Background: Microarray technologies are used to measure the simultaneous expression of a certain set of thousands of genes based on ribonucleic acid (RNA) obtained from a biological sample. We are interested in several statistical analyses such as 1) finding differentially expressed genes between or among several experimental groups, 2) finding a small number of genes allowing for the correct classification of a sample in a certain group, and 3) finding relations among genes.
Objectives: Gene expression data are high dimensional, and this fact complicates their analysis because we are able to perform only a few samples (e.g. the peripheral blood from a limited number of patients) for a certain set of thousands of genes. The main purpose of this paper is to present the shrinkage estimator and show its application in different statistical analyses.
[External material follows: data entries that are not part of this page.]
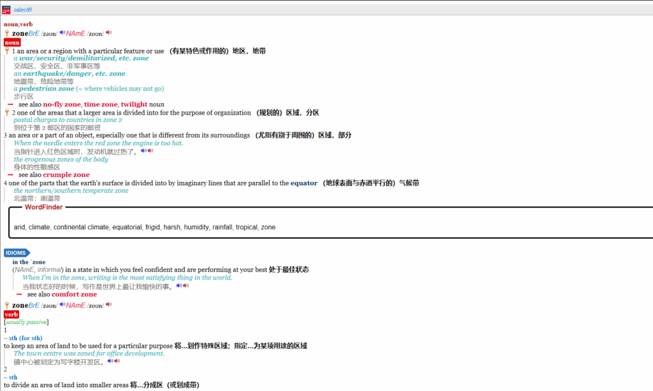Play American pronunciation of noun zone
653x391 pixels.
109,33
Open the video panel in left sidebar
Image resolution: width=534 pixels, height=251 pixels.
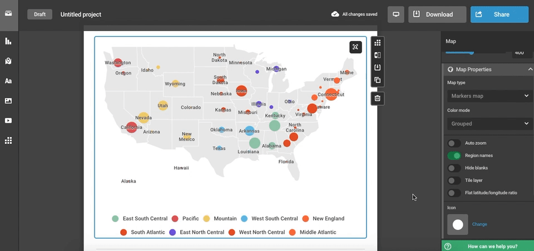8,121
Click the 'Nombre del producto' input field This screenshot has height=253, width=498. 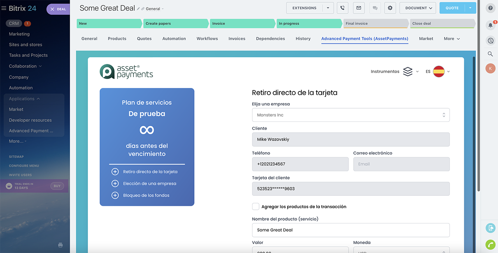(x=351, y=230)
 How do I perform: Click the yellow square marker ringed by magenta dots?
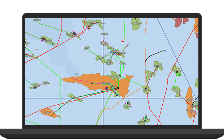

Methods: The shrinkage approach relates to the shift of a certain value of a classic estimator towards a certain value of a specified target estimator. More precisely, the shrinkage estimator is the weighted average of the classic estimator and the target estimator.
Results: The benefit of the shrinkage estimator is that it improves the mean squared error (MSE) as compared to a classic estimator. The MSE combines the measure of an estimator’s bias away from its true unknown value and the measure of the estimator’s variability.
The shrinkage estimator is a biased estimator but has a lower variability. Conclusions: The shrinkage estimator can be considered as a promising estimator for analyzing high dimensional gene expression data.